La madre de una pequeña denunció que su hija fue víctima de abuso sexual en el kínder donde estudiaba en Soledad de Graciano Sánchez.
La afectada narró que el 9 de septiembre, en el jardín de niños María Guadalupe Rodea de Jonguitud, que se encuentra en la cabecera de Soledad, al recoger a su hija, quien se encontraba cursando segundo año de preescolar, se percató de que la menor tenía una actitud extraña, tenía los ojos hinchados y llevaba su uniforme desabrochado, lo cual le pareció sospechoso, pues ella tenía problemas para desabrochárselo.
Al intentar interrogarla respecto a su estado, la maestra de la menor actuó de forma nerviosa, por lo que procedió a llevársela a su casa, donde menor le contó el uniforme se lo desabrochó un compañerito, quien además la golpeó, le bajó la ropa interior y le hizo tocamientos en sus partes íntimas, y decía que algo de un celular.
Ante estas declaraciones decidió revisarla, y se percató de que, efectivamente, la pequeña mostraba alteraciones en sus partes íntimas, por lo que se comunicó de inmediato con la directora del plantel, sin embargo ella le dijo que posiblemente hablaba de algo que había vivido en su casa, ya que la escuela es muy estricta en su seguridad.
Asimismo, apuntó que su hija le dijo que las maestras le prometieron que le darían una princesa Ana a cambio de que no contara nada de lo sucedido.
Posterior a los hechos, la pequeña comenzó a mostrar cambios en su conducta, comenzó a llorar en la noche y se rehusaba a bañarse.

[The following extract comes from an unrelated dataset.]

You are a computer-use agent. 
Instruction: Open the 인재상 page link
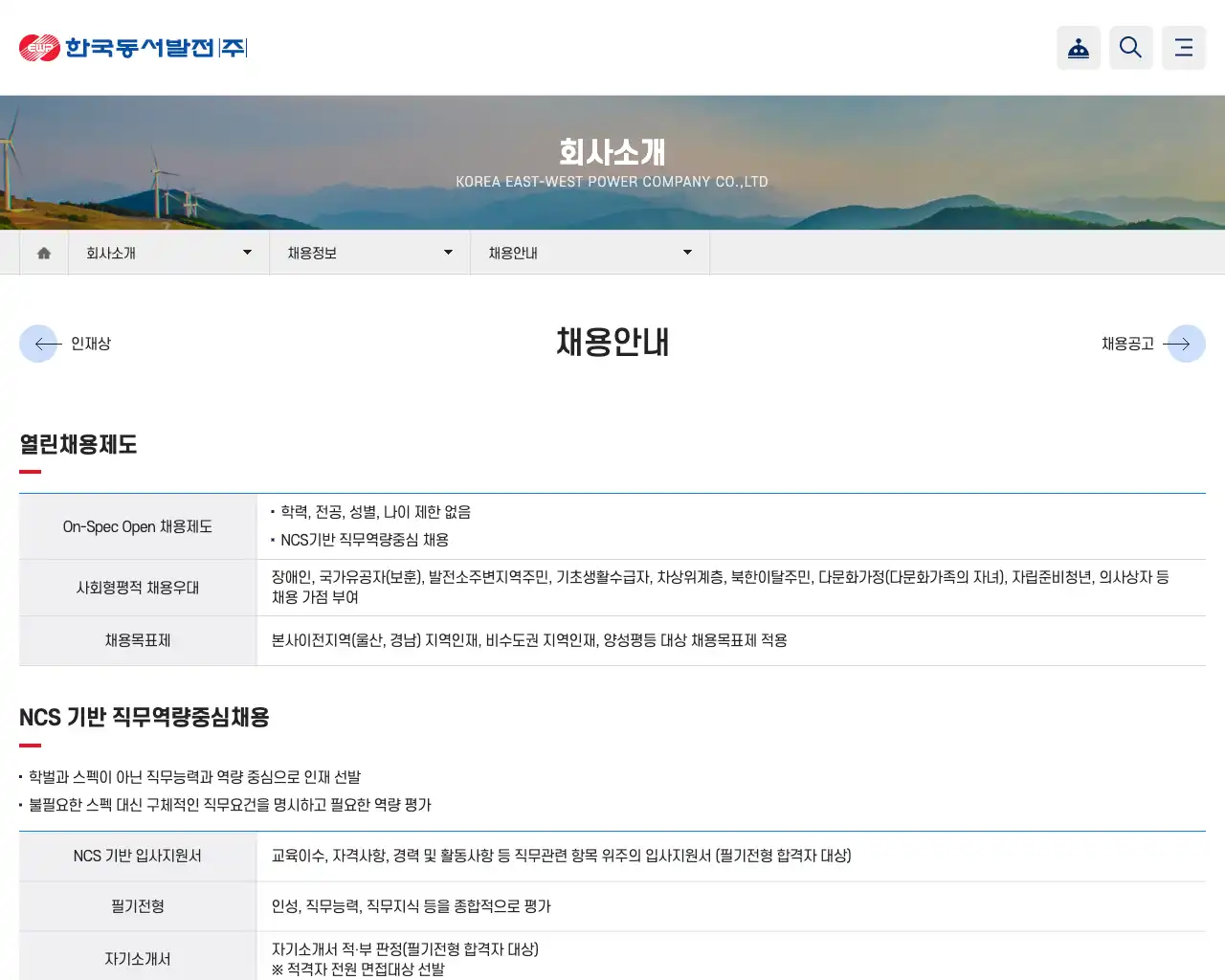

La madre acudió a la Prodem, donde le dijeron que ese asunto debería atenderlo en la subprocuraduría de delitos sexuales, a donde ella se remitió a interponer la denuncia, no obstante la señalaron que, al ser el imputado un menor de edad, la dependencia no podía hacer nada.
De la misma manera, fue a la Secretaría de Educación Pública (SEGE) para que interviniera en el asunto y, aunque la hicieron redactar un oficio dirigido a la titular de educación preescolar, no se le dio seguimiento y es fecha que no le han dado vista de su caso.
Apuntó que también denunció ante la Comisión Estatal de Derechos Humanos.
Como en la Procuraduría le dijeron que su denuncia era improcedente, decidió acudir de nueva cuenta a la Prodem para solicitar apoyo sicológico debido a las alteraciones en su conducta, por lo que la dependencia canalizó a la niña con un psicólogo, sin embargo sufrió un ataque de pánico porque era hombre, así que le asignaron a una mujer, quien la recibió el 27 de septiembre.
Después de reunirse con la sicóloga, se informó a la madre que ahora la pequeña señalaba a otros tres niños y a un adulto, por lo que ahora sí era competencia de la Procuraduría.
Al acudir de nueva cuenta a la dependencia de justicia, la abogada encargada de su caso reconoció que la menor presentaba cicatrización en sus partes íntimas, lo que revelaba un abuso sexual, no obstante el 30 de enero le informaron que la médico legista aseveró que no presentaba ningún daño, a pesar de que ya se había emitido un dictamen que confirmaba la agresión. Al confrontarse con la médico legista, continuó, ella argumentó que no recordaba el caso y que buscaría los apuntes, por lo que le proporcionó su número celular para que los abogados se comunicaran ella. A raíz de eso los abogados que ella había contratado dejaron de contestar sus llamadas.
Al insistir en la comunicación con sus abogados, Juan Manuel Zapata, del despacho en el que laboraban sus litigantes, le explicó que desde hace dos meses ellos se fueron de san Luis. Además, la madre de la víctima indicó que ellos tenían en su poder el dictamen que confirmaba el abuso sexual.
Finalmente, expuso que la niña ya no quiso ir a la escuela, además de que tiene problemas de conducta, e incluso convulsionó por estrés.